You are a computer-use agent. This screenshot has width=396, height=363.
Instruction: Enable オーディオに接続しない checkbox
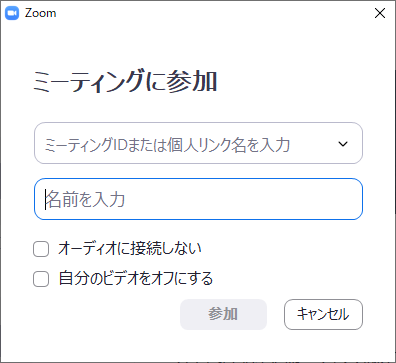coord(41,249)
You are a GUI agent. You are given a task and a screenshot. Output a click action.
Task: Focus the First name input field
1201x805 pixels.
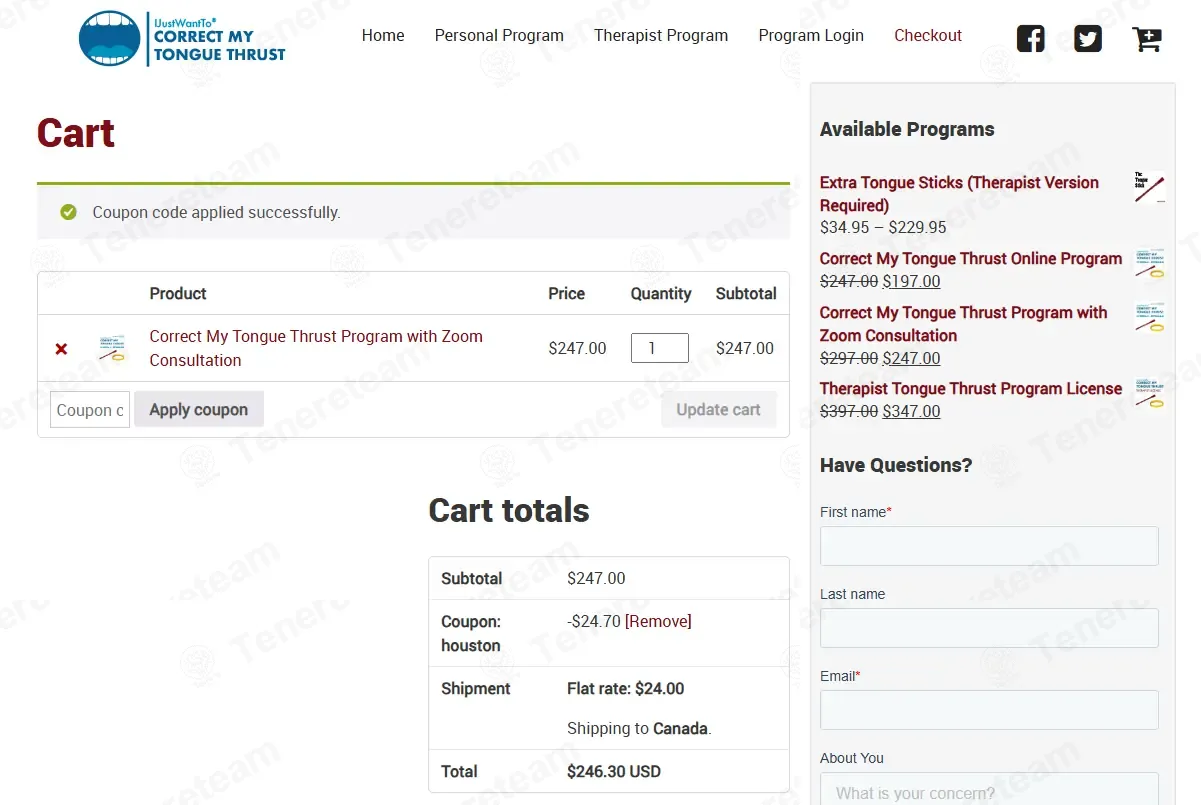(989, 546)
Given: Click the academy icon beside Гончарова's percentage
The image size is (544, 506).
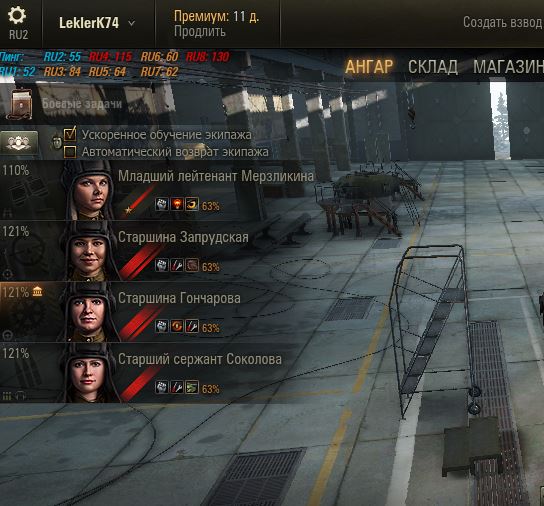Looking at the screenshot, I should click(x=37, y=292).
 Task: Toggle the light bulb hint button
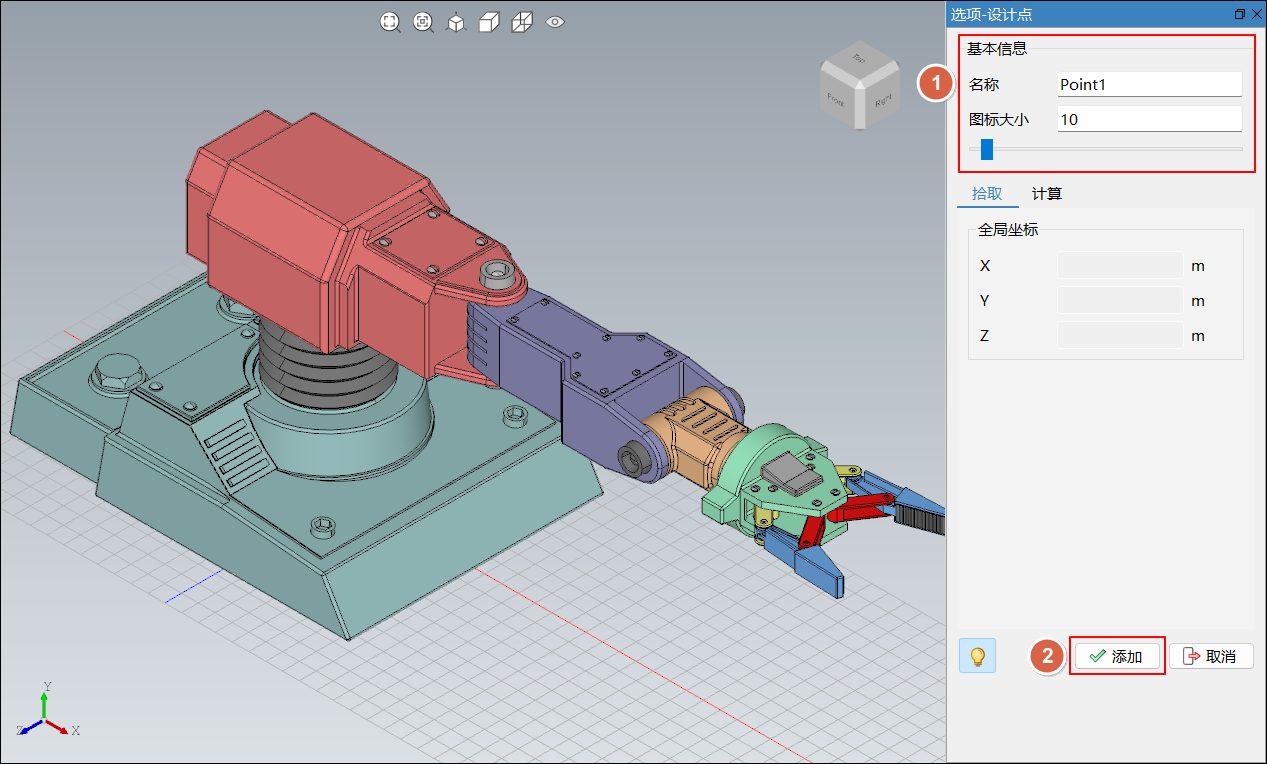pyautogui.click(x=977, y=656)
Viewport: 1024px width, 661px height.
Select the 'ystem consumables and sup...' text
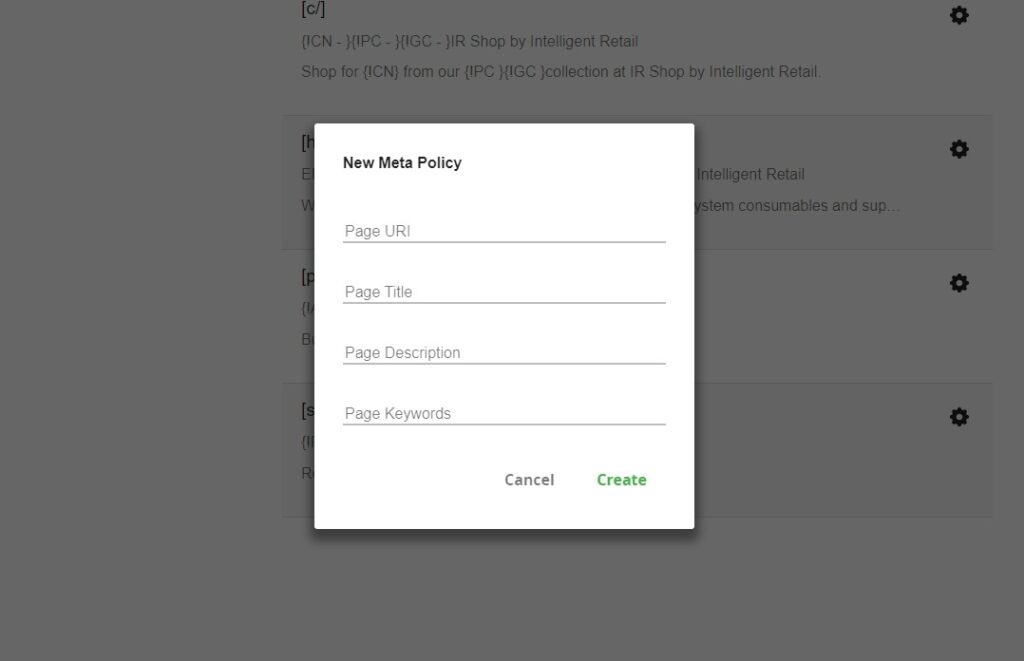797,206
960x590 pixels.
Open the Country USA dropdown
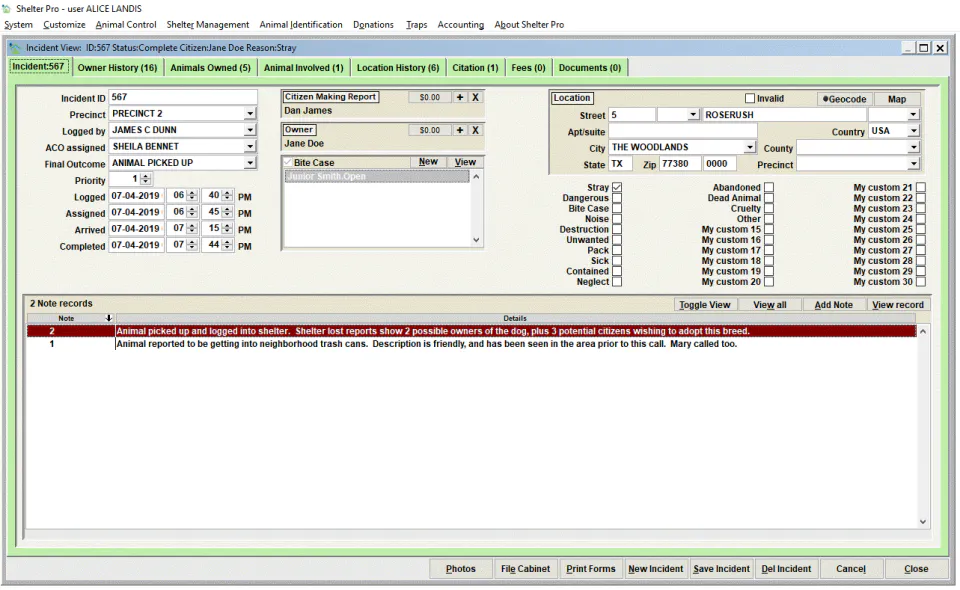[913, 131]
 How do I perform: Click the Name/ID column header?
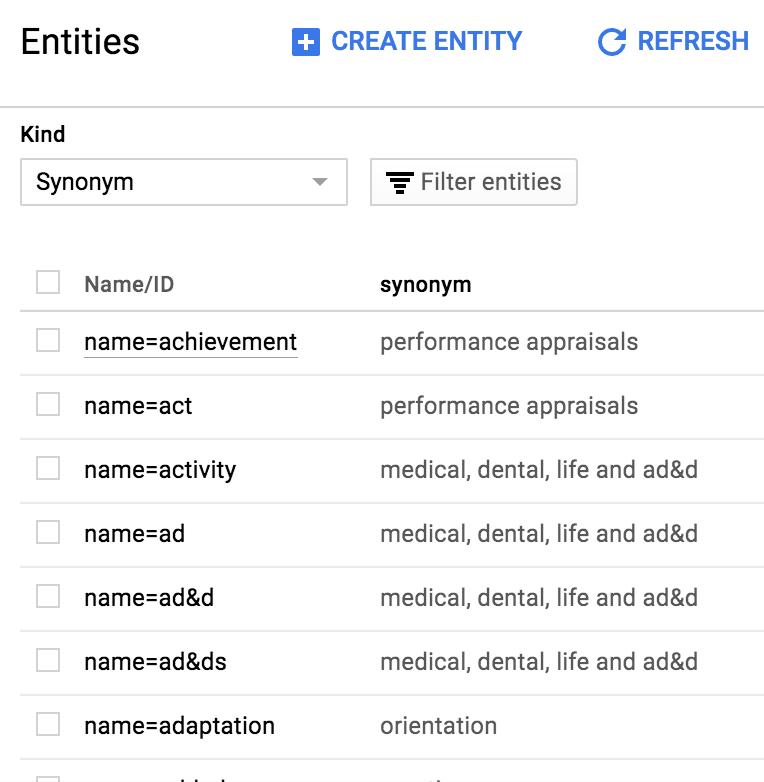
********
REQUEST:
Rewrite all of the records above, replacing every "pixels" with "px" and leaving everything else unchanged. Omit the pictures.

FINISHED TASK:
You are a computer-use agent. This screenshot has width=396, height=363.
Instruction: Enable オーディオに接続しない checkbox
coord(41,249)
You are a GUI agent. You are given a task and a screenshot. Output a click action.
Task: Focus the First name input field
1201x805 px.
(989, 546)
Given: Click the academy icon beside Гончарова's percentage
The image size is (544, 506).
Looking at the screenshot, I should click(x=37, y=292).
 Task: Toggle the light bulb hint button
pyautogui.click(x=977, y=656)
Viewport: 1024px width, 661px height.
Select the 'ystem consumables and sup...' text
797,206
960x590 px.
Open the Country USA dropdown
[913, 131]
 How do I perform: Click the Name/ID column header?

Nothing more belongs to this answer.